Thank you to Sid! Click on the links that follow to read other Text Analytics 2014 Q&A responses: Lexalytics CEO Jeff Catlin, Fiona McNeill of SAS, Daedalus co-founder José Carlos González, and Tom Anderson of Anderson Analytics and OdinText. And click here for this year’s industry summary, Text Analytics 2014.

Text Analytics 2014: Fiona McNeill, SAS

I post a yearly look at the Text Analytics industry — technologies and market developments — from the provider perspective.

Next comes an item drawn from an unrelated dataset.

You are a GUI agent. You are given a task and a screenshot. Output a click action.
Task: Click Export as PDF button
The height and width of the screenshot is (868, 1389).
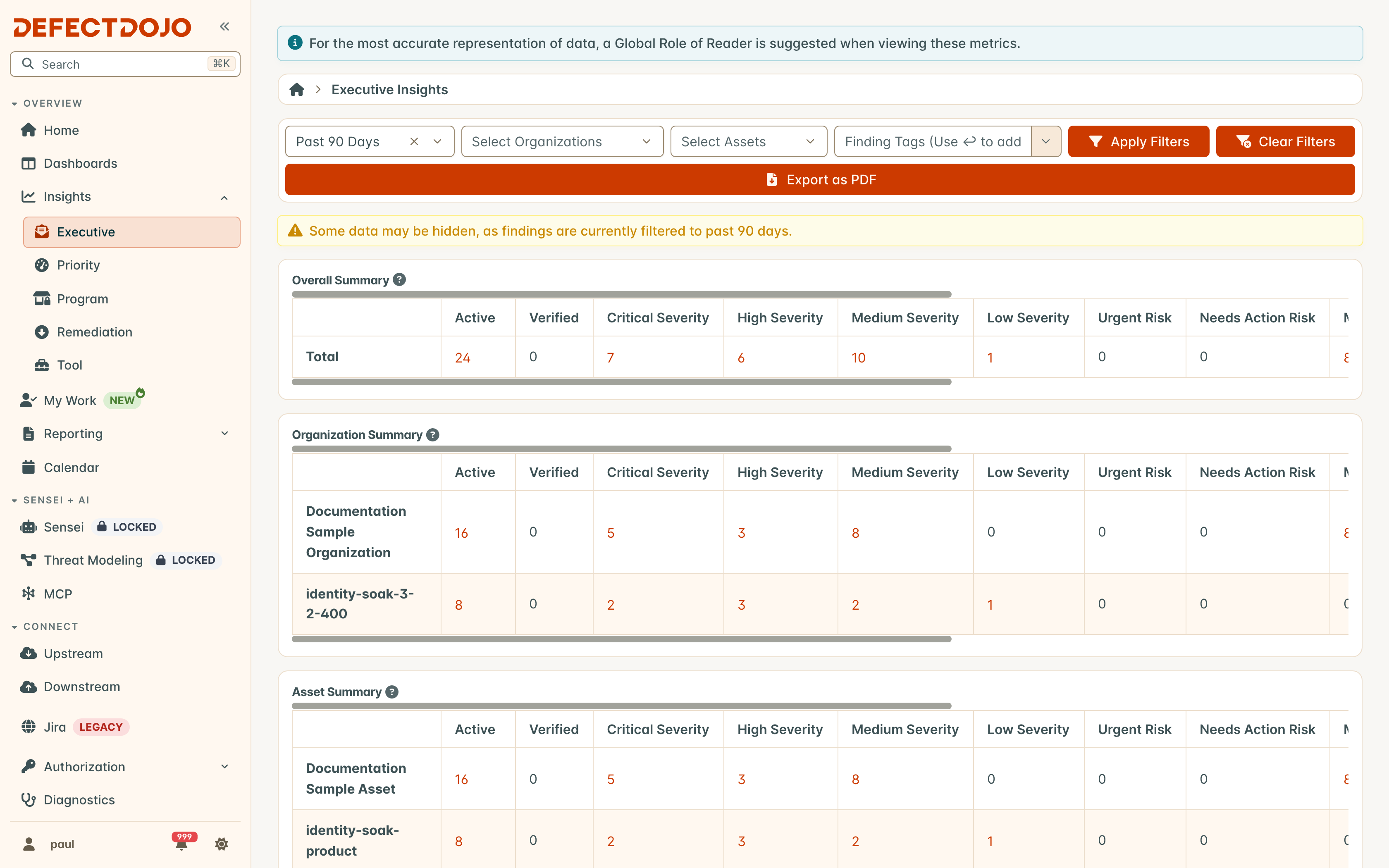pyautogui.click(x=820, y=180)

This year’s is Text Analytics 2014.

To gather background material for the article, and for my forth-coming report Text Analytics 2014: User Perspectives on Solutions and Providers (which should be out by late May), I interviewed a number of industry figures: Lexalytics CEO Jeff Catlin, Clarabridge CEO Sid Banerjee, Fiona McNeill of SAS, Daedalus co-founder José Carlos González, and Tom Anderson of Anderson Analytics and OdinText. (The links behind the names will take you to the individual Q&A articles.) This article is –

Text Analytics 2014: Q&A with Fiona McNeill, SAS

Fiona McNeill is Global Product Marketing Manager at SAS, co-author of The Heuristics in Analytics: A Practical Perspective of What Influences Our Analytical World. The following are her December, 2013 Q&A responses:

1) How has the market for text technologies, and text-analytics-reliant solutions, changed in the past year? Any surprises?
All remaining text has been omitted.